REQUIRED ACTION: Keep the images out while you set down the data exactly.

SOURCE RECORDS:
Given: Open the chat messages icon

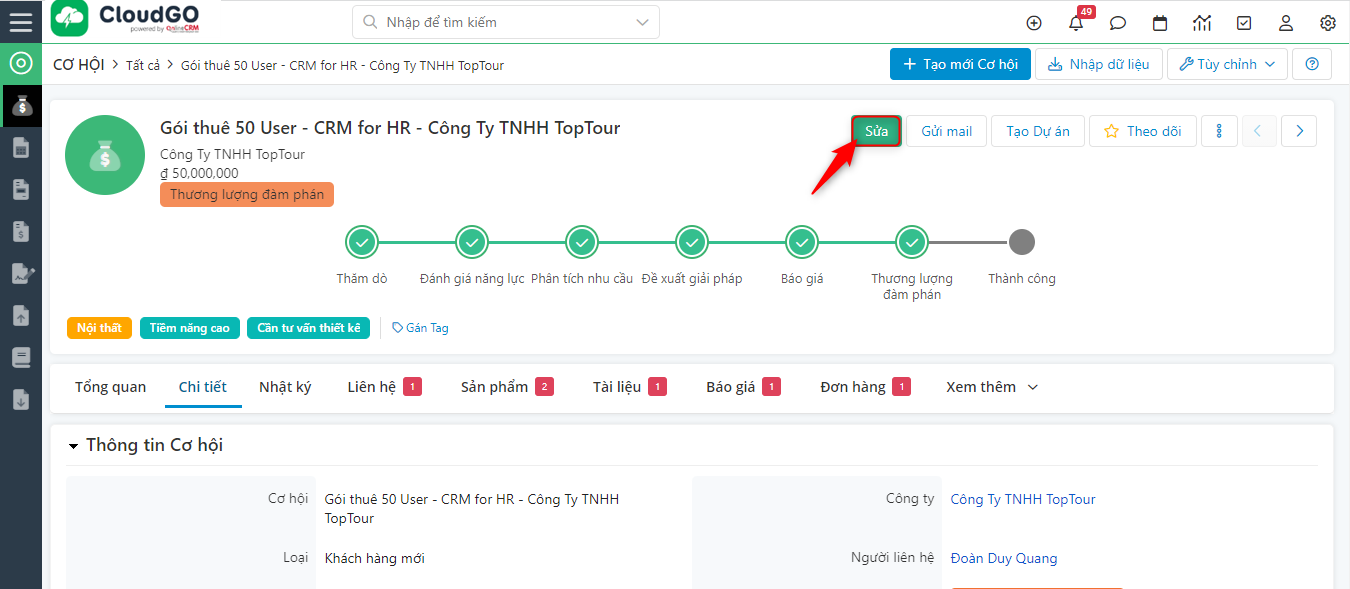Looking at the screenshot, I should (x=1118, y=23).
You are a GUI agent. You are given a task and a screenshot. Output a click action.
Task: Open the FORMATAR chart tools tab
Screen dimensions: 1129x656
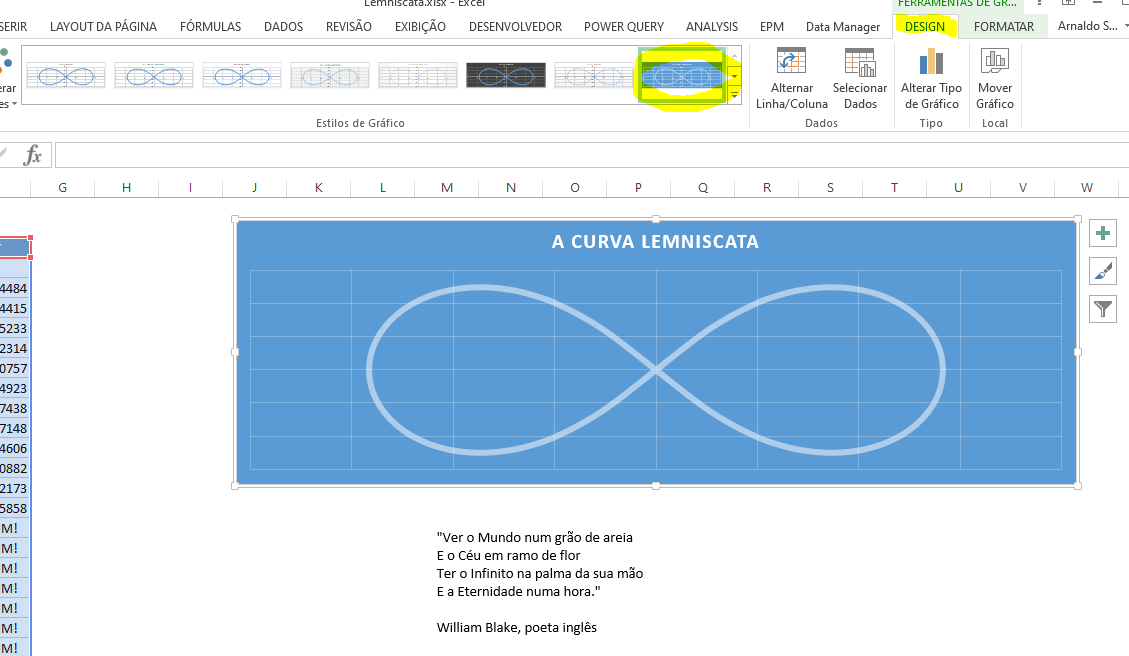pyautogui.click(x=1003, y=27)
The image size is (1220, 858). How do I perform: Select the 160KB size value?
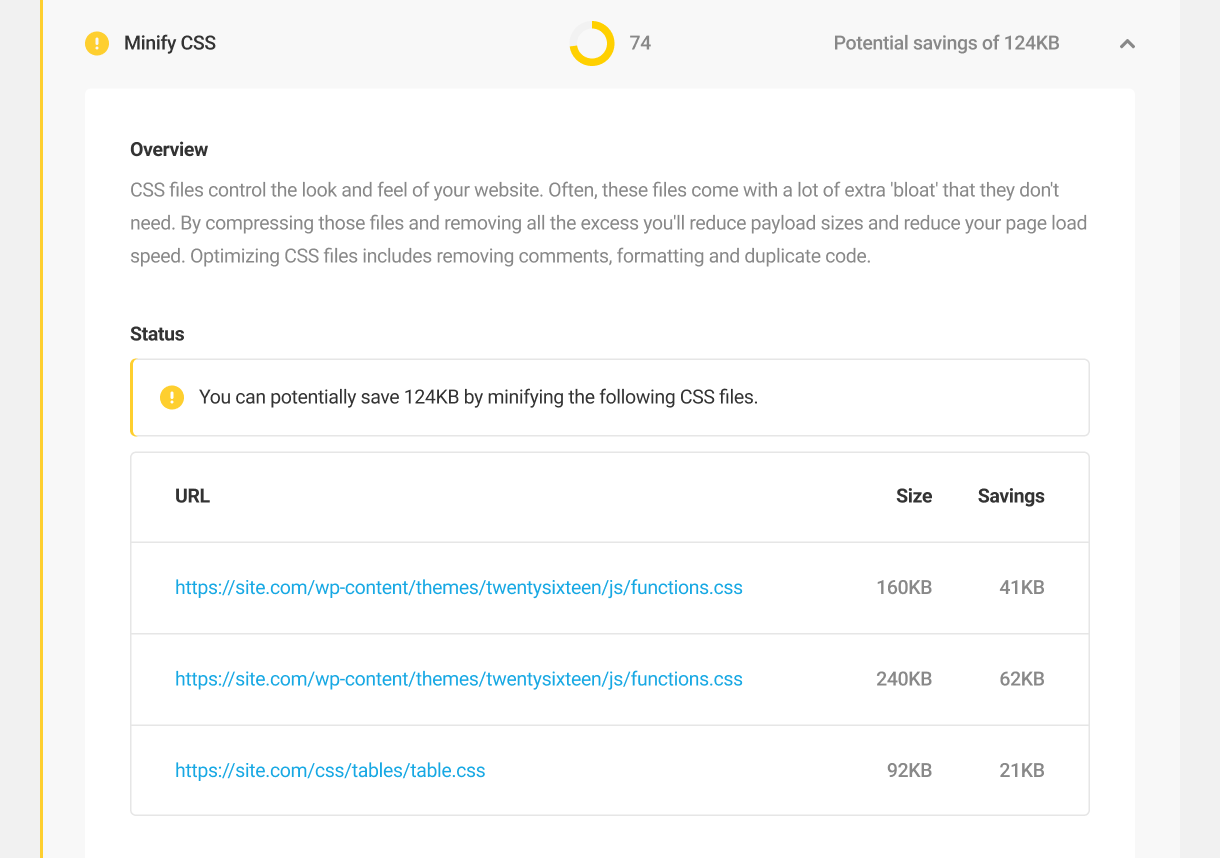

YOUR RESPONSE:
Given: Open the chat messages icon

Looking at the screenshot, I should (x=1118, y=23).
You are a GUI agent. You are given a task and a screenshot. Output a click action.
Task: Open the FORMATAR chart tools tab
Screen dimensions: 1129x656
pyautogui.click(x=1003, y=27)
The image size is (1220, 858). How do I perform: Select the 160KB size value?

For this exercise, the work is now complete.